The season will take place at Regent St cinema, which is not only London’s oldest cinema hall but has a firm commitment to repertory programming and ambitious world cinema.
CURATOR
Konstantin Shavlovsky
Konstantin is Film Editor of the weekly publication, Kommersant Weekend. He has realized a number of interdisciplinary projects including “House of Voices” in the Museum of Moscow, “Alexey Balabanov. Crossroads” in the Centre for Art and Music, Em. V. Mayakovsky,. He is the Founder of the cultural and educational platform “Order of Words.” He is also Deputy Head of the Cinema section of the St. Petersburg International Cultural Forum and a member of the Board of the Guild of Film Experts and Russian film critics.
SEASON DATES
2 May – 27 June
PRESS NIGHT
2 May – early start 7pm followed by a ‘supra’ at Terroirs Trafalgar Square
SCREENING TIMES
7.30pm except for Press Night Otar Iosseliani’s Falling Leaves from 6.30pm
YOUTH ON THE MARCH! THE RISE OF THE SOVIET NEW WAVE
FALLING LEAVES by OTAR IOSSELIANI (1966)
An idealistic young worker discovers the immoral realities of a state-‐run wine collective in this complex meditation on factory life, disappearing rural traditions and Georgian history.
2 May, 6.30pm
WE’LL LIVE TIL MONDAY by STANISLAV ROSTOTSKY (1968)

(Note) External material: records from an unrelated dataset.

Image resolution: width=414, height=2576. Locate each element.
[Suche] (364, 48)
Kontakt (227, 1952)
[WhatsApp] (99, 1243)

A bittersweet comedy about a high school history teacher who must choose between his head and his heart: will he abide by the rules of school or give way to his natural warmth of feeling towards fellow teacher, Natalya?
9 May, 7.30pm
LONG GOODBYE by KIRA MURATOVA (1971)
This little‐known masterpiece by Kira Muratova focuses on the rare narrative of a mother’s overbearing love for her son.
17May, 7.30pm
WOODPECKERS DON’T GET HEADACHES by DINARA ASANOVA (1975)
Young boy Mukha longs to be taken seriously as an adult and a rock musician. When he falls in love one summer, he begins to hear music everywhere, from the rain to the woodpecker’s rattle.
22May,7.30pm
COURIER by KARIN SHAKHNAZAROV (1986)
Russia’s equivalent of the Breakfast Club follows teenager Ivan as he rebels against tradition, in the exciting new world of Adidas, skate-culture, breakdancing and pop music.
30 May, 7.30pm
IS IT EASY TO BE YOUNG? by JURIS PODNIEKS (1987)
Hailed as one of the most controversial films of the era, this ground-breaking documentary is a portrait of rebellious teenagers growing up under communist rule in Latvia.
7 June, 7.30pm
ASSA by SERGEI SOLOVIEV (1987)
The film that brought Russian rock music from the underground into the mainstream, this cult crime classic is the tale of a young nurse, her mafia lover and a young musician.
13 June, 7.30pm
THE NEEDLE by RASHID NUGMANOV (1988)
Part Pulp Fiction, part Betty Blue, Needle charts the attempt of enigmatic drifter Moro, who returns to Almaty to find his ex‐girlfriend stuck in the underground World of drugs, mafia and violence.
20 June, 7.30pm
LITTLE VERA by VASILI PICHUL (1988)
The film that shocked Soviet audiences with on‐screen nudity for the first time, Little Vera is the portrait of a feisty, mean‐minded hellcat who injects chaos into her dull provincial town.